# Tajima TMEX C901 Thread Breaks, Fills Only



## DaveW (May 24, 2008)

Starting off, I don't know exactly how many thread breaks is normal, but I the number I get seems pretty high. I do a lot of a 13k stitch logo with 3 colors and I don't think it has *ever* gone straight through with no breaks. 

It was professionally digitized and and we have used the file with multiple vendors who have not complained, so I think the DST is good.

But the other day, I ran a few dozen hats in a different logo that is all satin column stitches with no fill. It ran through these with one or two breaks per 6 hats. I have had similiar experience doing other no fill logos.

I have changed needles, cleaned thread paths, etc. It also is not specific to a single needle...for example I have red loaded on needle 2. On the 13k logo, it hasn't done the red portion without a break in weeks. But, I did 6 hats in a row without a break on a logo with no fills.

I suspect it is something simple that I am missing in my lack of experience. Any ideas where to look?

Thanks,

DaveW


----------



## RenegadeMarketer (Jan 26, 2009)

check the age of your thread. I was having a similar problem and it ended up being thread that was old. Just a thought.


----------



## big frank sports (Aug 7, 2008)

How is the tension? Most of my thread breaks is from having not enough tension.


----------



## DaveW (May 24, 2008)

RenegadeMarketer said:


> check the age of your thread. I was having a similar problem and it ended up being thread that was old. Just a thought.


Hmm...I will check that. I am pretty sure that all the thread in question is pretty new, but I will make sure....

Thanks!

DaveW


----------



## DaveW (May 24, 2008)

big frank sports said:


> How is the tension? Most of my thread breaks is from having not enough tension.

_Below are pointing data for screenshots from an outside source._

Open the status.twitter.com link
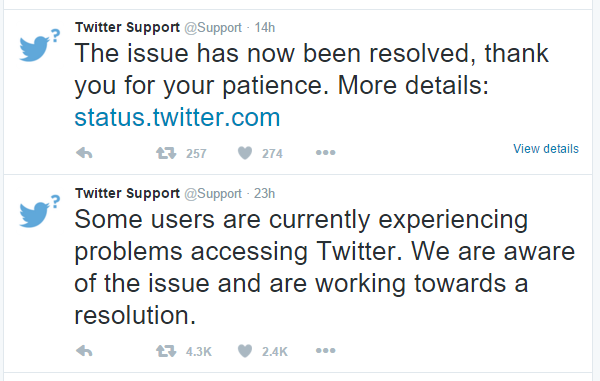This screenshot has width=600, height=381. click(x=177, y=117)
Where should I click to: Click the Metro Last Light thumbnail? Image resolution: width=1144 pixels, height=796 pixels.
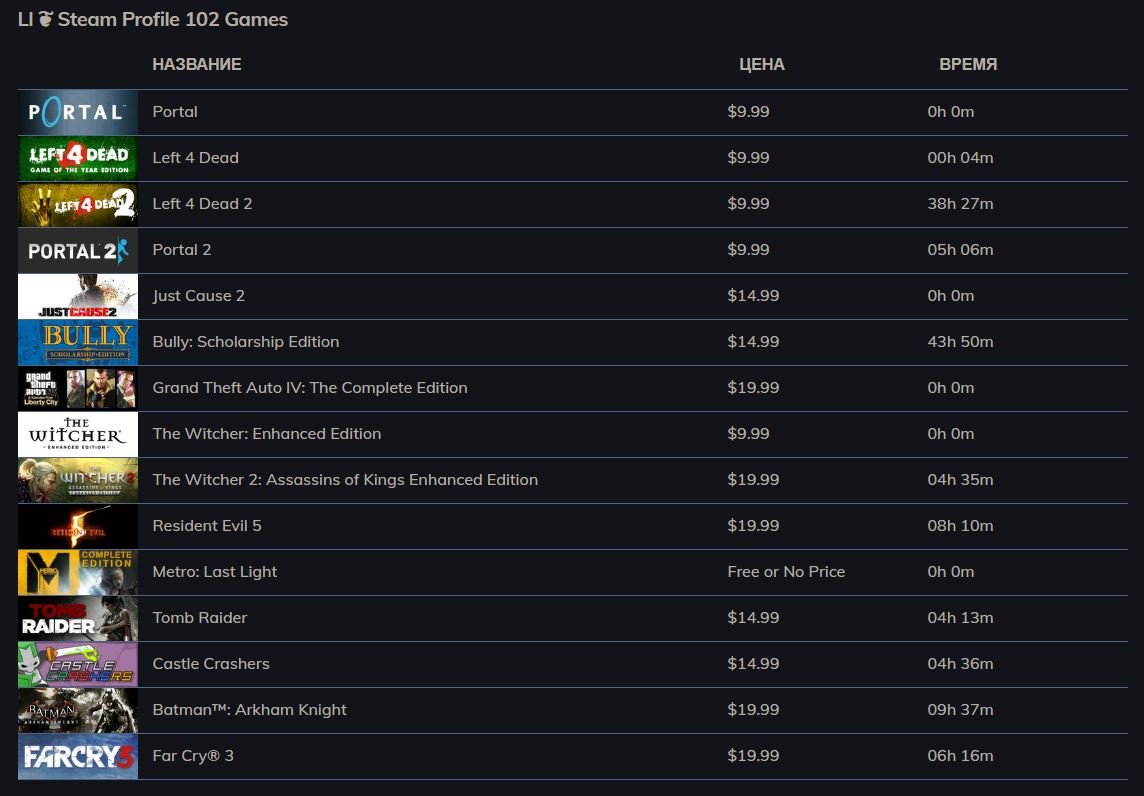(x=78, y=572)
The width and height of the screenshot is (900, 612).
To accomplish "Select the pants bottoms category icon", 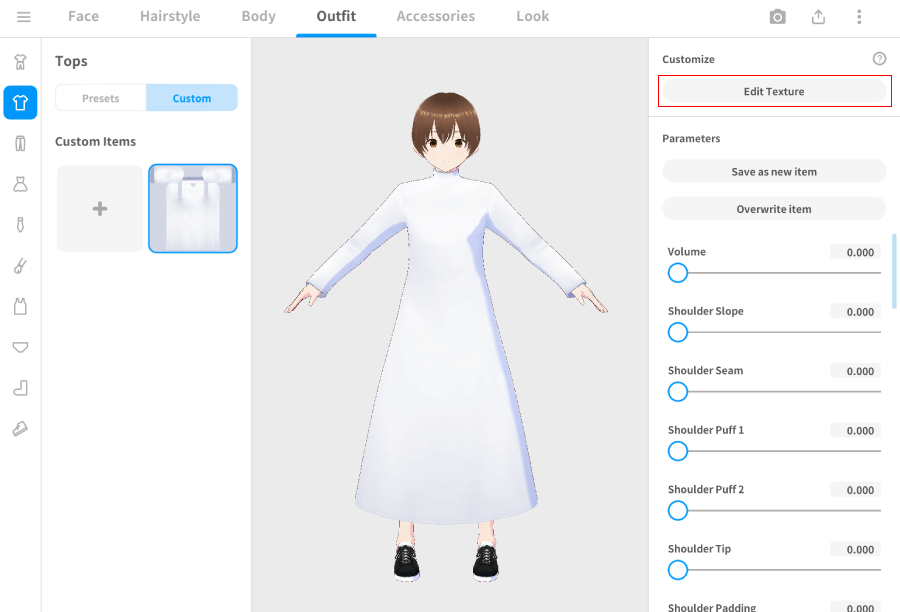I will (20, 143).
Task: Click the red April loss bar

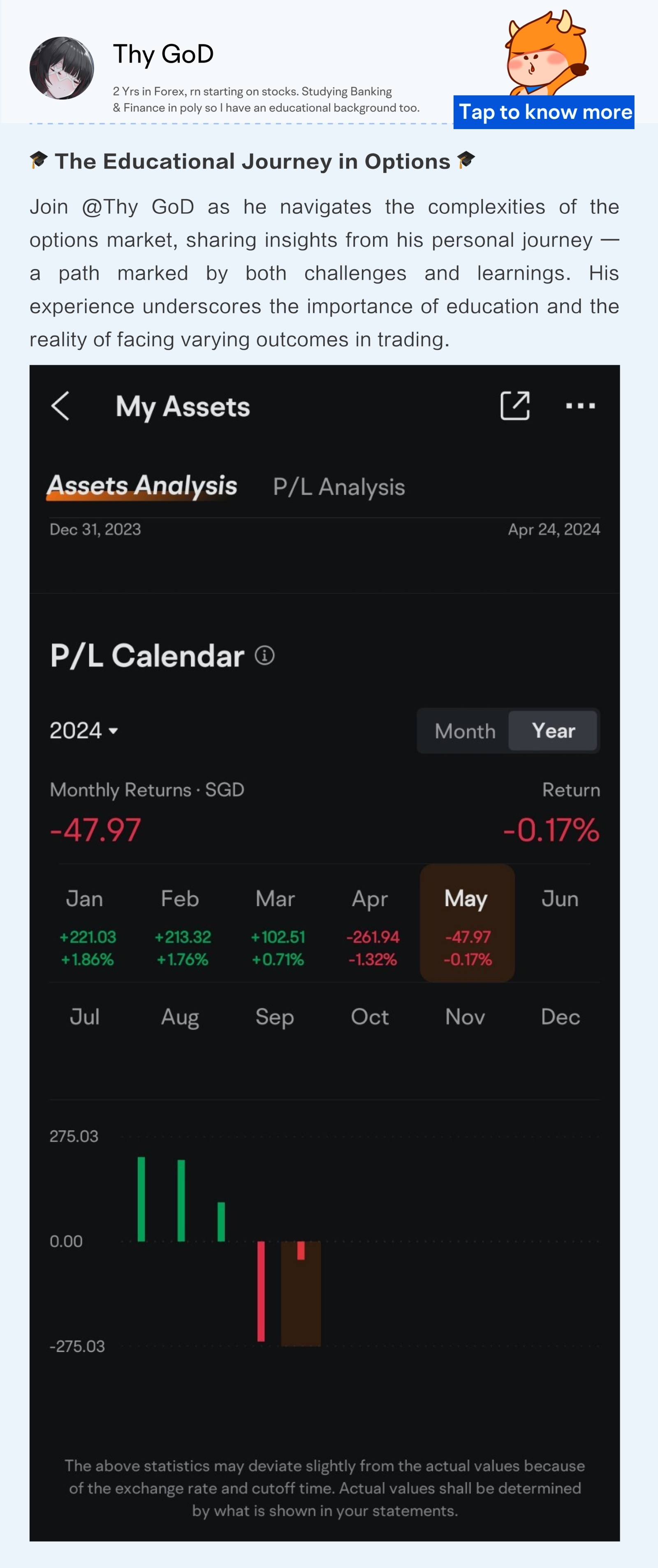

I have tried different tension settings all across the range and no real difference, unless all of my ranges are bad.

Thanks,

DaveW


----------



## lizd (Jun 20, 2009)

DaveW said:


> Hmm...I will check that. I am pretty sure that all the thread in question is pretty new, but I will make sure....
> 
> Thanks!
> 
> DaveW


I have a TMEX c1201 and had quite a time with thread breaks due to tension problems. I solved my problem by buying an upper thread tension gauge (cheap--under $10, I think) and using it every time I rethread. Now I generally only get thread breaks if there is a flaw in the design (usually stitches too short).

Good luck!
Liz


----------



## DaveW (May 24, 2008)

lizd said:


> I have a TMEX c1201 and had quite a time with thread breaks due to tension problems. I solved my problem by buying an upper thread tension gauge (cheap--under $10, I think) and using it every time I rethread. Now I generally only get thread breaks if there is a flaw in the design (usually stitches too short).
> 
> Good luck!
> Liz


I have that gauge. What tension are you using for rayon thread?

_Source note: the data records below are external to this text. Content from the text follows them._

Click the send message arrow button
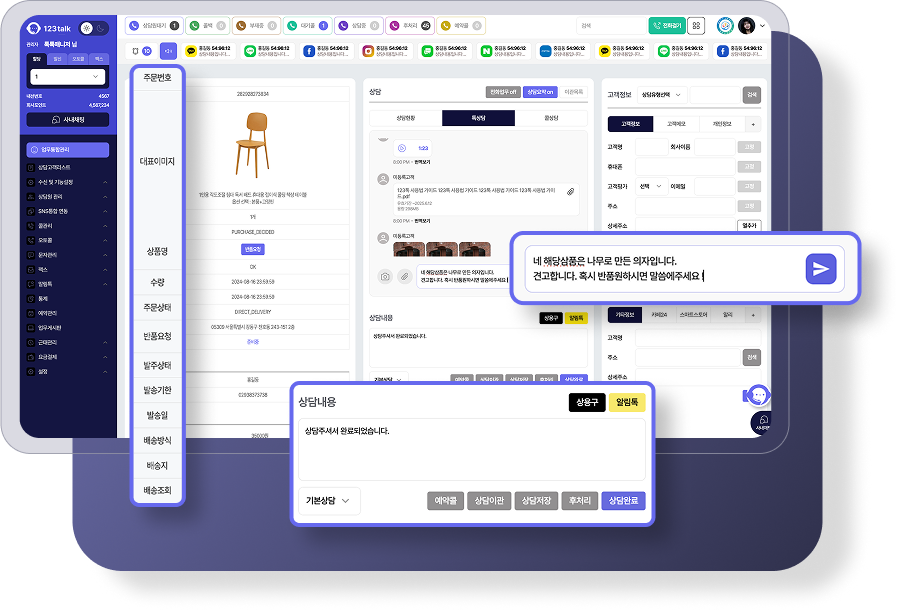point(820,269)
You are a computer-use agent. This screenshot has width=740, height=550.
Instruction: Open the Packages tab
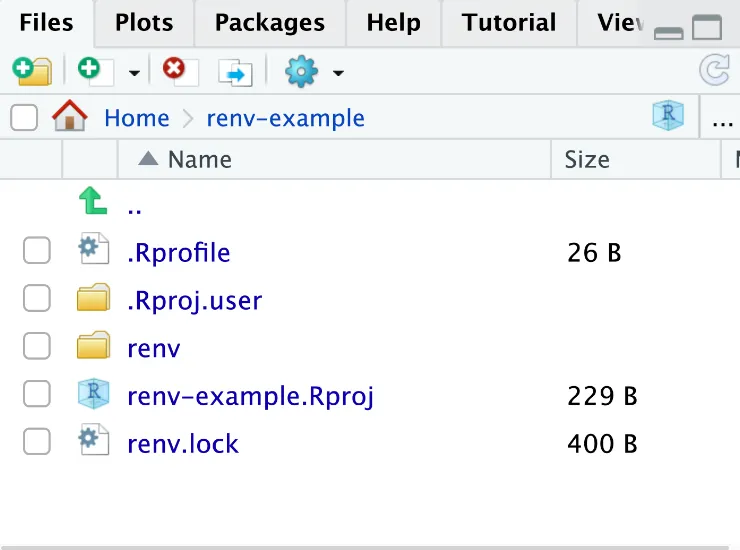tap(269, 22)
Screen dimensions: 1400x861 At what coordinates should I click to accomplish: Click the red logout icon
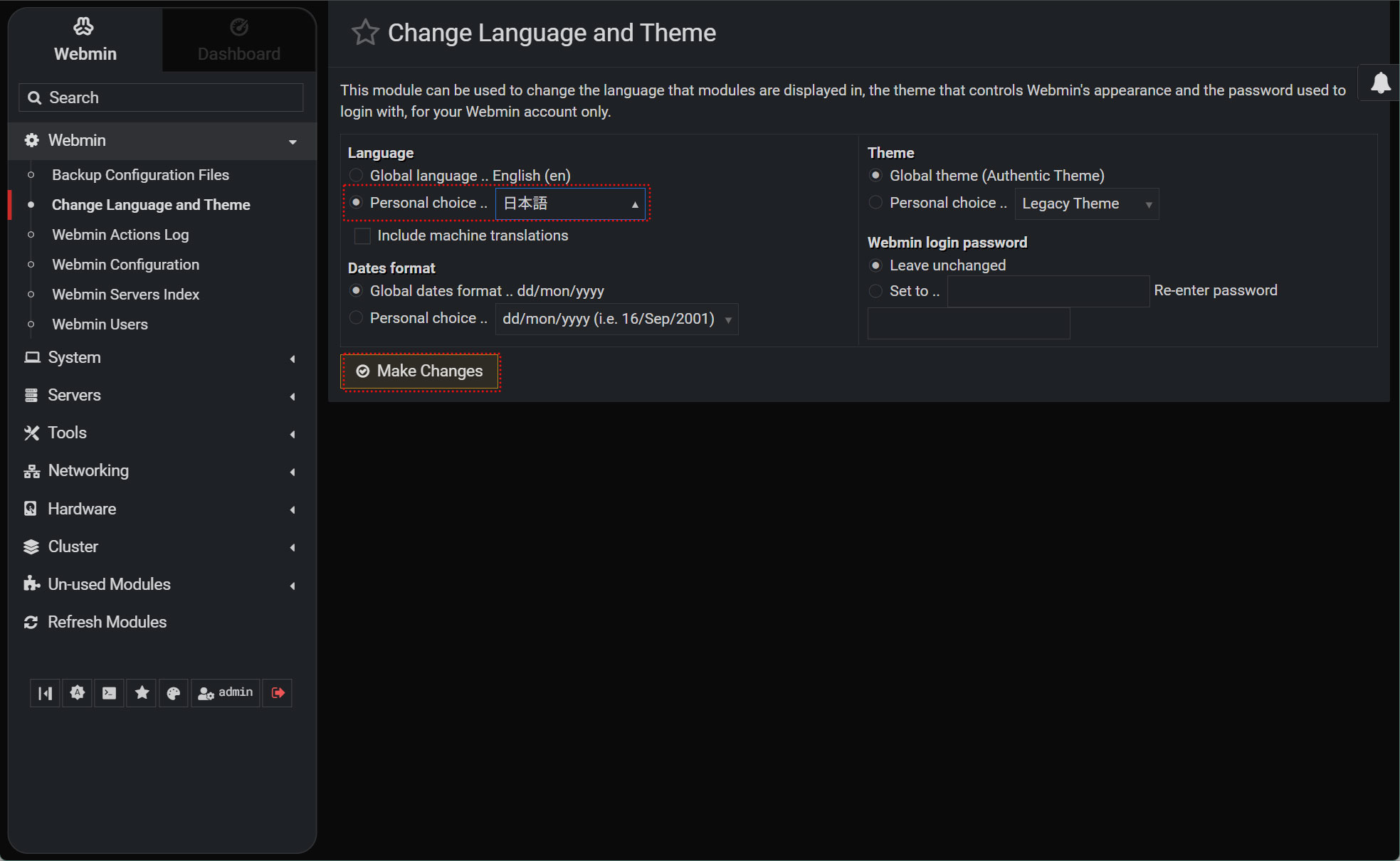pyautogui.click(x=278, y=693)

Do you use the guage to set the bobbin tension or do it otherwise?

I wonder if my tensions are overall too loose?

DaveW


----------



## lizd (Jun 20, 2009)

DaveW said:


> I have that gauge. What tension are you using for rayon thread?
> 
> Do you use the guage to set the bobbin tension or do it otherwise?
> 
> ...


I set it between 130 and 140 for all my threads (I use rayon mostly); any looser than that and I get breaks. 

I don't use it for bobbin thread, for that I use the drop method. There is a special gauge for bobbin thread, but it's expensive--around $80, I think. I did find, though, that the prewound bobbins on the cardboard cores (Coats--forget which ones, exactly) were horrible for my machine--the tension would be great at the start of one then be way too loose after just a few thousand stitches or so. I am now winding my own bobbings (the metal ones that came with the machine) and no longer have that problem.


--Liz


----------



## imeccentric (May 13, 2007)

Dave,
First of all, switch to poly thread. It stretches more and you will have fewer breaks. Second, not all machines like all threads. There are cheap threads and good threads out there. If the thread is breaking in the same place every time, it is the design. What speed are you running at? I usually run my designs at around 1200 spm,which is really quite fast, but on some designs I have to slow it waaaaaaaay down. Magna glide bobbins give a consistent tension from start to finish and most of us use them. One other thing to consider is the hat itself. Some have harder buckrams that tend to grab the trhreads and break them more often.


----------



## LUV DEM TIGERS (Jul 25, 2008)

Also, make sure that your needles are in correctly. If they are rotated too much, the rotary hook will basically shear the thread because the indentation of the needle is not there and the rotary hook is too close to the neede.


----------